### Task objective
Copy every entry below word for word, keeping the same order and line breaks.
___ Data listing
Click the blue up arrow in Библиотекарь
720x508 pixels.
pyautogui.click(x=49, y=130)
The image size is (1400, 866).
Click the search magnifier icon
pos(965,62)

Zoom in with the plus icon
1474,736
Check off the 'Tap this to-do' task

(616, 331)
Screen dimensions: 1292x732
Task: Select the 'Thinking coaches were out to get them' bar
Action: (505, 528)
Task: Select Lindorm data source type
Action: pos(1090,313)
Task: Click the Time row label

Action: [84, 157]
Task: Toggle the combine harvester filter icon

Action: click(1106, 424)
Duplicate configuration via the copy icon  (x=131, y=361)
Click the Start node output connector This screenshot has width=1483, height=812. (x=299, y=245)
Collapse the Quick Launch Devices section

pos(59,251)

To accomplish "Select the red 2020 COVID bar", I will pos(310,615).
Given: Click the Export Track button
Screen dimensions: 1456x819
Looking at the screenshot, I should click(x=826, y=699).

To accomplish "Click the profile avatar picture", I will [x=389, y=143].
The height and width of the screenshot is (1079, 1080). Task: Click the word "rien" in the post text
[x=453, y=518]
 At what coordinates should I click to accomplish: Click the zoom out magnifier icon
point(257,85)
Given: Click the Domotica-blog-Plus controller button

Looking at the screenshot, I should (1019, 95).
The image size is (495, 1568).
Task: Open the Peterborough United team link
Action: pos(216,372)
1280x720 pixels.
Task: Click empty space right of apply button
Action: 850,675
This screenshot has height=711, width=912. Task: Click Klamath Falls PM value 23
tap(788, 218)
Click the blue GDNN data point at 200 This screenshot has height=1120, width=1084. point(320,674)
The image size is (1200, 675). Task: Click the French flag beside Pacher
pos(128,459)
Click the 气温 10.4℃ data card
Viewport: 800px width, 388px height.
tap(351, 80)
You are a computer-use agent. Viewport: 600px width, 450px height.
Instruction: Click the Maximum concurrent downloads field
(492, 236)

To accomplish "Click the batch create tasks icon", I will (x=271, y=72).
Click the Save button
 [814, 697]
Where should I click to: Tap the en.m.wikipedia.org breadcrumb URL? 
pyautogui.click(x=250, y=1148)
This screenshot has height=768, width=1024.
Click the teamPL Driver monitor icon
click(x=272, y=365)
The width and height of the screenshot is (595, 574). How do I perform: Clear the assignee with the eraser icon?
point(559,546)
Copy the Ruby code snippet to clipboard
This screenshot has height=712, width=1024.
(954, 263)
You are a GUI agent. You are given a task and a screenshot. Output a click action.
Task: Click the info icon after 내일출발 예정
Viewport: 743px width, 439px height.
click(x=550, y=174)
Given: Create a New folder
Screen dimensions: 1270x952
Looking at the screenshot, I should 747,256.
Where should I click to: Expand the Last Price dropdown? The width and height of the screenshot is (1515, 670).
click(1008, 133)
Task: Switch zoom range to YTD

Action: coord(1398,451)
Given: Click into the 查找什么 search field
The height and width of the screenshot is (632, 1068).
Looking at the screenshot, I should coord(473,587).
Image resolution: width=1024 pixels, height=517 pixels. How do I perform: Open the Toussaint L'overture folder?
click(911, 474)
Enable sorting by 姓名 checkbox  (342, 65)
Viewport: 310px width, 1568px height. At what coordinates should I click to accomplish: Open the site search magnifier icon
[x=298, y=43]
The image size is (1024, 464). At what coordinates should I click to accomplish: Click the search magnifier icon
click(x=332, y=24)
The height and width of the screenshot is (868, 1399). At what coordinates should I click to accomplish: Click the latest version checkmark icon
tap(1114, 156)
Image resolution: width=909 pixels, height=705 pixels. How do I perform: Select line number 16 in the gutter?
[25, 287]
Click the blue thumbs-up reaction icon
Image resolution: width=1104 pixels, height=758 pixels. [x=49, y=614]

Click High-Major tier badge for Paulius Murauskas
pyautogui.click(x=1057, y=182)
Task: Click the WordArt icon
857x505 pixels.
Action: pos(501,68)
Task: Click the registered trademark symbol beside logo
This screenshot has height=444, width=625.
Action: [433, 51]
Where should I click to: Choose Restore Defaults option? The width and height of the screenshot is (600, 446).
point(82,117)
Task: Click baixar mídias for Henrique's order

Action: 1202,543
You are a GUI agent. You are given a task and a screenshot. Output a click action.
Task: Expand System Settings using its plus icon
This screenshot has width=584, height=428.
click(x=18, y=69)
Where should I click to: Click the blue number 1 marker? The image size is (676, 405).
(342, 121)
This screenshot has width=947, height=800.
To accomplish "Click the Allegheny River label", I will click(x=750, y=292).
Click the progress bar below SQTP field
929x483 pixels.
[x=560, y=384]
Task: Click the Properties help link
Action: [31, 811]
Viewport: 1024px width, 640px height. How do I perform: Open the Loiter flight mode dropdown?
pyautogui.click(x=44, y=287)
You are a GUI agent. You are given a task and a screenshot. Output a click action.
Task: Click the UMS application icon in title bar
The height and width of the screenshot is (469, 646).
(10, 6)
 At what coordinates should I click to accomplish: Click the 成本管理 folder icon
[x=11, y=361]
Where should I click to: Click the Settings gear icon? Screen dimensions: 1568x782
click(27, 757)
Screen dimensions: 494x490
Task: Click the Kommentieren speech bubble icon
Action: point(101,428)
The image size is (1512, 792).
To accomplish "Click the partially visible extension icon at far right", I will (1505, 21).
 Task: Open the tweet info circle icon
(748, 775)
______
### Task answer
Click the blue up arrow in Библиотекарь
720x508 pixels.
pyautogui.click(x=49, y=130)
The image size is (1400, 866).
Click the search magnifier icon
pos(965,62)

Zoom in with the plus icon
1474,736
Check off the 'Tap this to-do' task

(616, 331)
Screen dimensions: 1292x732
Task: Select the 'Thinking coaches were out to get them' bar
Action: (505, 528)
Task: Select Lindorm data source type
Action: pos(1090,313)
Task: Click the Time row label

Action: [84, 157]
Task: Toggle the combine harvester filter icon

Action: click(1106, 424)
Duplicate configuration via the copy icon  (x=131, y=361)
Click the Start node output connector This screenshot has width=1483, height=812. (x=299, y=245)
Collapse the Quick Launch Devices section

pos(59,251)

To accomplish "Select the red 2020 COVID bar", I will pos(310,615).
Given: Click the Export Track button
Screen dimensions: 1456x819
Looking at the screenshot, I should click(x=826, y=699).

To accomplish "Click the profile avatar picture", I will [x=389, y=143].
The height and width of the screenshot is (1079, 1080). Task: Click the word "rien" in the post text
[x=453, y=518]
 At what coordinates should I click to accomplish: Click the zoom out magnifier icon
point(257,85)
Given: Click the Domotica-blog-Plus controller button

Looking at the screenshot, I should (1019, 95).
The image size is (495, 1568).
Task: Open the Peterborough United team link
Action: pos(216,372)
1280x720 pixels.
Task: Click empty space right of apply button
Action: 850,675
This screenshot has height=711, width=912. Task: Click Klamath Falls PM value 23
tap(788, 218)
Click the blue GDNN data point at 200 This screenshot has height=1120, width=1084. point(320,674)
The image size is (1200, 675). Task: Click the French flag beside Pacher
pos(128,459)
Click the 气温 10.4℃ data card
Viewport: 800px width, 388px height.
tap(351, 80)
You are a computer-use agent. Viewport: 600px width, 450px height.
Instruction: Click the Maximum concurrent downloads field
(492, 236)

To accomplish "Click the batch create tasks icon", I will (x=271, y=72).
Click the Save button
 [814, 697]
Where should I click to: Tap the en.m.wikipedia.org breadcrumb URL? 
pyautogui.click(x=250, y=1148)
This screenshot has height=768, width=1024.
Click the teamPL Driver monitor icon
click(x=272, y=365)
The width and height of the screenshot is (595, 574). How do I perform: Clear the assignee with the eraser icon?
point(559,546)
Copy the Ruby code snippet to clipboard
This screenshot has height=712, width=1024.
(954, 263)
You are a GUI agent. You are given a task and a screenshot. Output a click action.
Task: Click the info icon after 내일출발 예정
Viewport: 743px width, 439px height.
click(x=550, y=174)
Given: Create a New folder
Screen dimensions: 1270x952
Looking at the screenshot, I should 747,256.
Where should I click to: Expand the Last Price dropdown? The width and height of the screenshot is (1515, 670).
click(1008, 133)
Task: Switch zoom range to YTD

Action: coord(1398,451)
Given: Click into the 查找什么 search field
The height and width of the screenshot is (632, 1068).
Looking at the screenshot, I should coord(473,587).
Image resolution: width=1024 pixels, height=517 pixels. How do I perform: Open the Toussaint L'overture folder?
click(911, 474)
Enable sorting by 姓名 checkbox  (342, 65)
Viewport: 310px width, 1568px height. At what coordinates should I click to accomplish: Open the site search magnifier icon
[x=298, y=43]
The image size is (1024, 464). At what coordinates should I click to accomplish: Click the search magnifier icon
click(x=332, y=24)
The height and width of the screenshot is (868, 1399). At what coordinates should I click to accomplish: Click the latest version checkmark icon
tap(1114, 156)
Image resolution: width=909 pixels, height=705 pixels. How do I perform: Select line number 16 in the gutter?
[25, 287]
Click the blue thumbs-up reaction icon
Image resolution: width=1104 pixels, height=758 pixels. [x=49, y=614]

Click High-Major tier badge for Paulius Murauskas
pyautogui.click(x=1057, y=182)
Task: Click the WordArt icon
857x505 pixels.
Action: pos(501,68)
Task: Click the registered trademark symbol beside logo
This screenshot has height=444, width=625.
Action: [433, 51]
Where should I click to: Choose Restore Defaults option? The width and height of the screenshot is (600, 446).
point(82,117)
Task: Click baixar mídias for Henrique's order

Action: 1202,543
You are a GUI agent. You are given a task and a screenshot. Output a click action.
Task: Expand System Settings using its plus icon
This screenshot has width=584, height=428.
click(x=18, y=69)
Where should I click to: Click the blue number 1 marker? The image size is (676, 405).
(342, 121)
This screenshot has width=947, height=800.
To accomplish "Click the Allegheny River label", I will click(x=750, y=292).
Click the progress bar below SQTP field
929x483 pixels.
[x=560, y=384]
Task: Click the Properties help link
Action: [31, 811]
Viewport: 1024px width, 640px height. How do I perform: Open the Loiter flight mode dropdown?
pyautogui.click(x=44, y=287)
You are a GUI agent. You are given a task and a screenshot. Output a click action.
Task: Click the UMS application icon in title bar
The height and width of the screenshot is (469, 646).
(10, 6)
 At what coordinates should I click to accomplish: Click the 成本管理 folder icon
[x=11, y=361]
Where should I click to: Click the Settings gear icon? Screen dimensions: 1568x782
click(27, 757)
Screen dimensions: 494x490
Task: Click the Kommentieren speech bubble icon
Action: point(101,428)
The image size is (1512, 792).
To accomplish "Click the partially visible extension icon at far right", I will (1505, 21).
 Task: Open the tweet info circle icon
(748, 775)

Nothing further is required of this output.